I love red hair! My husband is a ginger and I really hoped our baby would be but so far she isn’t.

I understand wanting to protect your child from arseholes, I think the majority of people aren’t going to bully or even mention your child’s hair colour in a negative way. At some point, like everyone else, she’s going to come up against someone at some point in her life who will use any given reason to pick on her. It happens to basically everyone. The best thing you can do for her is to teach her from very young that the opinions of people like that aren’t worth paying attention to and she should love herself for who she is.

Panamanian · 09/07/2025 16:36

I’m ginger and have 4 ginger children. I had a couple of comments at primary school and my eldest son had someone say something unkind once a couple of years ago, but nothing particularly serious. It does probably depend where you are moving to - the demographic of the school etc. Children will pick on anything to be mean about - as parents we can just try to instill in our own children a sense of confidence and identity that goes beyond their looks. If she knows she’s unconditionally loved and that has nothing to do with her hair, she’ll be less likely to take any comments to heart.

Bamboozled5 · 09/07/2025 16:41

I noticed it was a bit of a thing in dd’s year, in the 2010s. Several girls had red hair in the class and there was a phase where a couple dyed their hair brown sadly.

Sprookjesbos · 09/07/2025 16:41

MarxistMags · 09/07/2025 16:18

Don't be ridiculous. Red/gold hair is much admired here. Scotland is awash with red heads, of all shades.
You're over thinking this.

Do you have red hair?

Because I do, and I'm 40, and I had a hard time growing up in the 90s with constant remarks about my hair. So did the other red haired people in my school and I've had many conversations over the years that have confirmed mine wasn't a unique experience.

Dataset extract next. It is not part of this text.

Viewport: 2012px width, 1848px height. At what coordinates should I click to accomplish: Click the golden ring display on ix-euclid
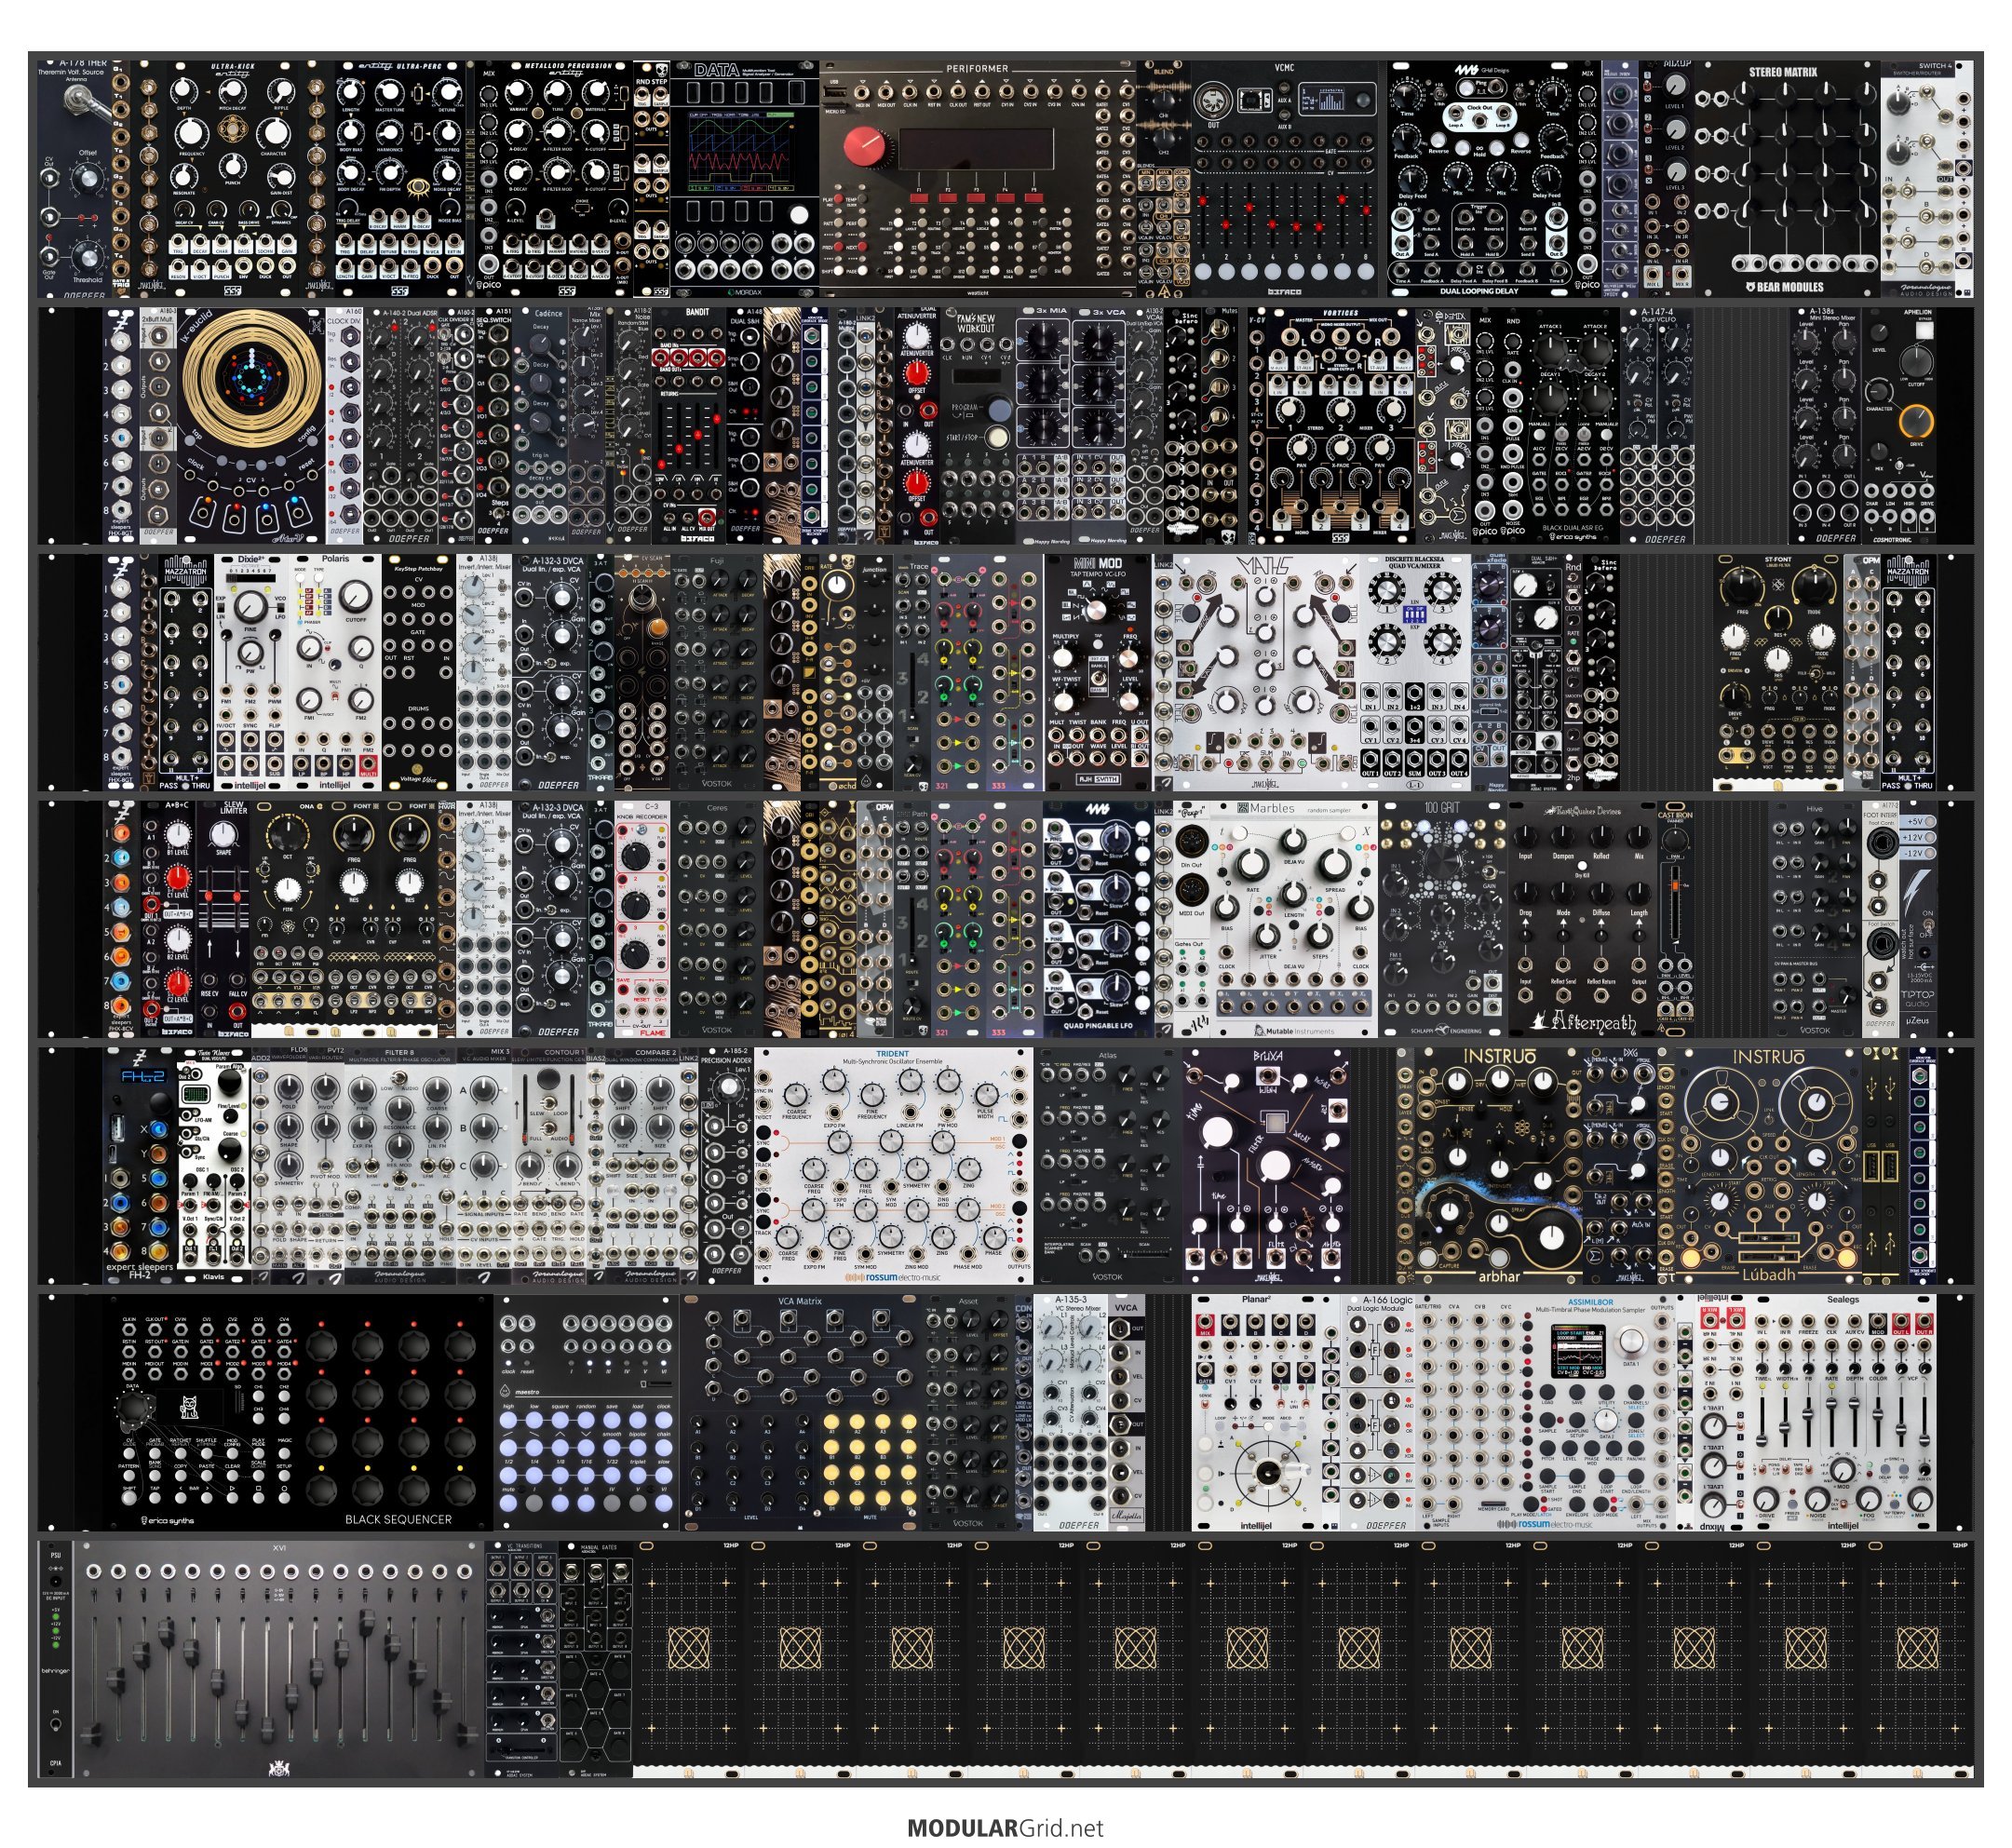pos(254,378)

I'm now a teacher and I'm pleased to report that I haven't heard any negative comments towards the (very few!) red haired children in the school I work in. I'm hoping that means that attitudes have changed.

I had both my children in Australia where this is also a thing (possibly regional). My kids are blonde but my son had beautiful red hair as a baby. I remember at a mums group when he was a few months old saying "I think he's going to have hair like mine" and all the mums immediately jumping in to say "nooo" in reassuring tones, as though I'd predicted the absolute worst for him!

whitefluff · 09/07/2025 16:47

This reply has been withdrawn

Withdrawn at OP's request

Rainbowchicken · 09/07/2025 16:48

My little girl has the same colouring as yours and she gets the same positive attention you describe, here in the UK. I think it's more of an issue for red haired boys at school than girls, but it does seem to be dying out altogether now, perhaps a result of more diversity overall, anyway it's a good thing.

sandwichlover93 · 09/07/2025 16:54

My mum and sister are redheads and both got tortured throughout school but this was the 50s and 70s/80s so hopefully things have changed.